Kur’an da, Mustafa Kemal de, “Beyaz ay yıldızlı, al bayrak”… ta bizim diyerek nara atarlar. Sokakta, yatakta da kaba dayıdırlar. Mutfakta  iki yumurtayla  bir domatesi melemen yapmaktan aciz, sofralarında kuş sütünden eksik bir şey istemezler. Tüm bayanları rakkase, tüm erkekleri hasım ve zenne görürler.

Bayanları kürsüde, kasada, koltukta görmek onların korkulu rüyasıdır. Toplumu, toplum yapanın, vatanı vatan, adamı adam edenin  analarımızı, bacılarımız, çocuğumuzun annesi, yaşamımızın yoldaşı eşlerimiz bayanları karşılarında görmek istemeyen zihniyettedirler. Her şeye KOTA  koyarlar.

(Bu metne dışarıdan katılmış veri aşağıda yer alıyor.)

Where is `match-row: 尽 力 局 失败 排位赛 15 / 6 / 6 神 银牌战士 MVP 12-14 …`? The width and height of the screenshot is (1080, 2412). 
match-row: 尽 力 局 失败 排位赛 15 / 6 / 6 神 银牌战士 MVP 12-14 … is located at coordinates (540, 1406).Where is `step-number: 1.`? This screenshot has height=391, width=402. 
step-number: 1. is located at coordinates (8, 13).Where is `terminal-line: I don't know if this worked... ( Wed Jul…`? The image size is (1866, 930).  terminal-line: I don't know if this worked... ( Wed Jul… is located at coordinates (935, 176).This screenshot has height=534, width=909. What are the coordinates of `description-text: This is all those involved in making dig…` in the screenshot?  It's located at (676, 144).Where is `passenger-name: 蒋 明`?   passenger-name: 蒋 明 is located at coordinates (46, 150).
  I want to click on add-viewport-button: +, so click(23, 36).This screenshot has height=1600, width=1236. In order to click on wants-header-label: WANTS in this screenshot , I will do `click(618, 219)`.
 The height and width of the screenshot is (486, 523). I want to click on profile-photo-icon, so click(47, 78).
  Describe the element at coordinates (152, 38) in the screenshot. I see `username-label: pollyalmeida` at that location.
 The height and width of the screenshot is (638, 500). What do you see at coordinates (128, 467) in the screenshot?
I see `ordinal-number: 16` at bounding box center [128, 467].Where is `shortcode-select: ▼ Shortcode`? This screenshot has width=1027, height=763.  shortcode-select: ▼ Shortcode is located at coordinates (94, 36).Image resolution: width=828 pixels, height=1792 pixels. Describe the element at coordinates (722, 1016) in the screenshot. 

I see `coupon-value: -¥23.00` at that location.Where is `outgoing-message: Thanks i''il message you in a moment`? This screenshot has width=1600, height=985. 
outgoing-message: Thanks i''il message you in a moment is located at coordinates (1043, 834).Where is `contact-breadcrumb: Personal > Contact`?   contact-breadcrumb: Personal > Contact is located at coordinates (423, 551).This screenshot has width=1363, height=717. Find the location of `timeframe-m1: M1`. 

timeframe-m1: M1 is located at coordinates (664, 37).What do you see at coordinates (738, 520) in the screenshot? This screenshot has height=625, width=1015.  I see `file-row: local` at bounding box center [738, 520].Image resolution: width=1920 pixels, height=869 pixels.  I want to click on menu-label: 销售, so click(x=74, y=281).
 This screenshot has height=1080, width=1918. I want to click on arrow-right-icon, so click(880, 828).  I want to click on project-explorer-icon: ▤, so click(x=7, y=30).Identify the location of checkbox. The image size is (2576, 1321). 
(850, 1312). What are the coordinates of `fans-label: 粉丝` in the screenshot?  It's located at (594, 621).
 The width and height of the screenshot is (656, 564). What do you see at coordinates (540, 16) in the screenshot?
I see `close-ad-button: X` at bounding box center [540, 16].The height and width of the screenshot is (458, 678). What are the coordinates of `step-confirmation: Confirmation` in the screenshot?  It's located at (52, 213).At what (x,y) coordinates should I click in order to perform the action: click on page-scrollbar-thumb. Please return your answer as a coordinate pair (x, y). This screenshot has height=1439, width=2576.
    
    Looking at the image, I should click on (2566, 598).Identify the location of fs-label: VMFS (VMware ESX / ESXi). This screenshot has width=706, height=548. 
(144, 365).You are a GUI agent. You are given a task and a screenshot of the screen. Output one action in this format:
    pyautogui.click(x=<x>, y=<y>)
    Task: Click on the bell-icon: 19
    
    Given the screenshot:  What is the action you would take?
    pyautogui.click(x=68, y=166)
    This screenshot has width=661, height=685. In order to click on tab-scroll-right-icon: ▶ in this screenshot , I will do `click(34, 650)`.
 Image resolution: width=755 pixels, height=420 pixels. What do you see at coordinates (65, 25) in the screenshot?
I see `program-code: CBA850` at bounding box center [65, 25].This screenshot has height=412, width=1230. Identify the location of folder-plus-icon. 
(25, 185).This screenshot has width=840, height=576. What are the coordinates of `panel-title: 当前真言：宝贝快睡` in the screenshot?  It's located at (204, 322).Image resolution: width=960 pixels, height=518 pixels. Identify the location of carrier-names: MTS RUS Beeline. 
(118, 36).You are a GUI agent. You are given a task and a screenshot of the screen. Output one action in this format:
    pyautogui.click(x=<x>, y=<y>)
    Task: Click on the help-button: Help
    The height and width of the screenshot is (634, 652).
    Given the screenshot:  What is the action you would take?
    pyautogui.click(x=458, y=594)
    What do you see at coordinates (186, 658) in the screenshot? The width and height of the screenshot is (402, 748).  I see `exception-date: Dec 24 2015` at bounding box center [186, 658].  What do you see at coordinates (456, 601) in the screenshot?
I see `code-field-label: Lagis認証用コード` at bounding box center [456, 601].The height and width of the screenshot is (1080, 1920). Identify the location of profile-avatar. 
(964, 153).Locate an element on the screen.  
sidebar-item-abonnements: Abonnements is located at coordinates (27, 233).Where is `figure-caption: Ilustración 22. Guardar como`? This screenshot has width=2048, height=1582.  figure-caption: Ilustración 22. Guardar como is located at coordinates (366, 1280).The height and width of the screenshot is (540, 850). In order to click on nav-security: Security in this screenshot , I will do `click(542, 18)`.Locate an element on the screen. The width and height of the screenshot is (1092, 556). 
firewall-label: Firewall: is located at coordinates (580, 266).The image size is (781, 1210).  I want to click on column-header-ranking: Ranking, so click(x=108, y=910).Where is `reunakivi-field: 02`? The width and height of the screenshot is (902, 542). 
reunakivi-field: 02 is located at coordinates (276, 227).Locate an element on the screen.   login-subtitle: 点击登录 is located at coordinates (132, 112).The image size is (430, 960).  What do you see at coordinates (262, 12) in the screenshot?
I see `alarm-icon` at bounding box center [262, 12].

Özgürlük, eşitlik ve adalet onarlın kitabın da yazmaz.  Yarınlarızı emanet edeceğimiz gençlerimizin yetiştirildiği  eğitim kurumlarına, topluma hizmet  kurumlarına yapılan yerleştirme sınavlarındaki, kayırmacılıklar, yolsuzluk ve haksızlıklar; toplumumuzun ve gençliğimizin hayallerini yıkmakta beceriklidirler. Özür dilemeler, makul göstermeler hiçbir işe yaramaz. Toplumumuzun geleceğini karartıyorsunuz.

KENDİ TOPLUMUNUN GELECEĞİNE SAHİP ÇIKAMAYAN TOPLUMLAR,   TARİHİN SAHNESİNDE YOK OLMAYA MAHKÜMDURLAR.

“Kendi damarlarındaki “ASİL KAN”ı kirletenlerin, kendileri KİRLİDİRLER. Dünyanın en iyi şampuanlarıyla yıkansalar temizlenemezler. KİRLİLİKLERİ, kendilerinin hücrelerine sinmiştir.

Üniversitelere girmek isteyen körpe beyinlerin hayallerini, çalan hayal hırsızları, hayal tüccar ve tacirlari; bu ağır vebalden kurtulmaları mümkün mü?

Hani Kutsal dinimizin Yarısı TEMİZLİKTİ?

Şu durumda;”HADESTEN, VE NECASETTEN” TEMİZLİKTE NEREDEYİZ?